PFI, however, has limitations. Over 10 years I have watched the process evolve and mature to address problems identified by both public and private sectors. Working with a process that is loved and hated in equal measure means its shortcomings are frequently laid bare.
The RIBA Smart PFI initiative is one of the most significant changes in the PFI process. Shortcomings in the PFI design process have long been recognised and well aired. The move towards an exemplar design model has been gradual, with the NHS looking to other sectors and other jurisdictions (particularly Northern Ireland) to test the value of any change in approach. Recognition of the importance of client-led design development and exemplar models is here now and should be embraced as a positive development in PFI.
PFI theory demands that the risks of a project sit with those best placed to manage them. In that regard the RIBA Smart PFI process is a no brainer. The risk of procuring buildings that are not what the client needs, and are incapable of use effectively and efficiently by health professionals, is so critical to the NHS that the NHS should retain it.
The NHS Standard Form Contract has always seen clinical functionality as a public risk. The contractor takes on board all risks associated with adapting and/or developing the exemplar model into a technically deliverable solution. The design responsibility and build ability risks are still transferred to the private sector. The exemplar design model stays on the right side of the PFI risk transfer requirements.
We have worked on health projects where exemplar models have been utilised. The benefits of a properly resourced, tested and robust design brief are clear. On those deals, the client has been a far more confident purchaser - they know what they are buying, how it functions, how the key clinical interfaces operate; they can future proof the design to a greater degree; they have stakeholder buy-in and confidence in the affordability requirements and pricing of the project. What is the down-side for the PFI process?
The exemplar design model is one of many refinements of the PFI procurement process over the years. Alongside an evolving Standard Form Contract (now effectively in its fifth version), guidance upon tendering procedures, which have moved over time to reflect the market conditions, has responded to the developing funding market, including re-financing arrangements to protect the public sector. From the contractors' perspective, the reality of an evolving insurance market has been taken on board and reflected in the risk transfer arrangements. These changes represent the positive evolution of a procurement process.
Change is positive for bidders and funders. It keeps PFI on the table as a procurement option for the public sector. It is positive for the public at large in ensuring mixed economy in terms of funding public infrastructure projects, and for users of facilities, in that the facilities produced should be more attuned to the requirements of the local health provider.

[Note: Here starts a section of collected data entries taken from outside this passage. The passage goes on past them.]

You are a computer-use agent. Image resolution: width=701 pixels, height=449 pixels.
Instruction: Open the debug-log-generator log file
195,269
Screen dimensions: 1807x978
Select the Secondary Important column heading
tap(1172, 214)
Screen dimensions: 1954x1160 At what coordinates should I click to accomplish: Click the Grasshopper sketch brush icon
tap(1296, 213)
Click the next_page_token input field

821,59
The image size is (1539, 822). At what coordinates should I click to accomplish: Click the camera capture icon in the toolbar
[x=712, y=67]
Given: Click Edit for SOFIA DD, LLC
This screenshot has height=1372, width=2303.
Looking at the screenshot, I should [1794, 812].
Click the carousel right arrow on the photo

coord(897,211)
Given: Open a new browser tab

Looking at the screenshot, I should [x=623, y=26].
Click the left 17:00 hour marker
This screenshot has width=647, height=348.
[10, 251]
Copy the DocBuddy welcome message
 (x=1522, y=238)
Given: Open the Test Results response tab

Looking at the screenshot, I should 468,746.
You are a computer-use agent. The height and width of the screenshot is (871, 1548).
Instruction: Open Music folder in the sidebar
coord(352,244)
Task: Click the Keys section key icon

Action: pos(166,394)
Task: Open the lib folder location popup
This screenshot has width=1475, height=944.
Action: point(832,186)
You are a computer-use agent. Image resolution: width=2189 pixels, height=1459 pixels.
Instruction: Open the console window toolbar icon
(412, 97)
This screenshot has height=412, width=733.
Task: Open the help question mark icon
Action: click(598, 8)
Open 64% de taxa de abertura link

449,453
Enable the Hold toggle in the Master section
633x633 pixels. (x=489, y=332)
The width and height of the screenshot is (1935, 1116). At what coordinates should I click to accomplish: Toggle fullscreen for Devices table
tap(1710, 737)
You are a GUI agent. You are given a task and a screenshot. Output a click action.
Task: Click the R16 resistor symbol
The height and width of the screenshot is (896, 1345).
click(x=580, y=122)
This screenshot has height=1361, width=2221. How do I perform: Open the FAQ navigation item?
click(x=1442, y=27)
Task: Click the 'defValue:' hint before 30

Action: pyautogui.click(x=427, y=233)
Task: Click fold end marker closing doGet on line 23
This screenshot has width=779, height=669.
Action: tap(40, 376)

Key challenges remain in the process and, in particular, the ability of projects to embrace future change – ensuring the flexibility in buildings that is required to operate within the constantly evolving NHS - whether those changes come from the funding arrangements of Trusts or changes in service delivery requirements.
Rhona Harper is a partner specialising in Construction and Special Projects and PPP with UK law firm Shepherd and Wedderburn.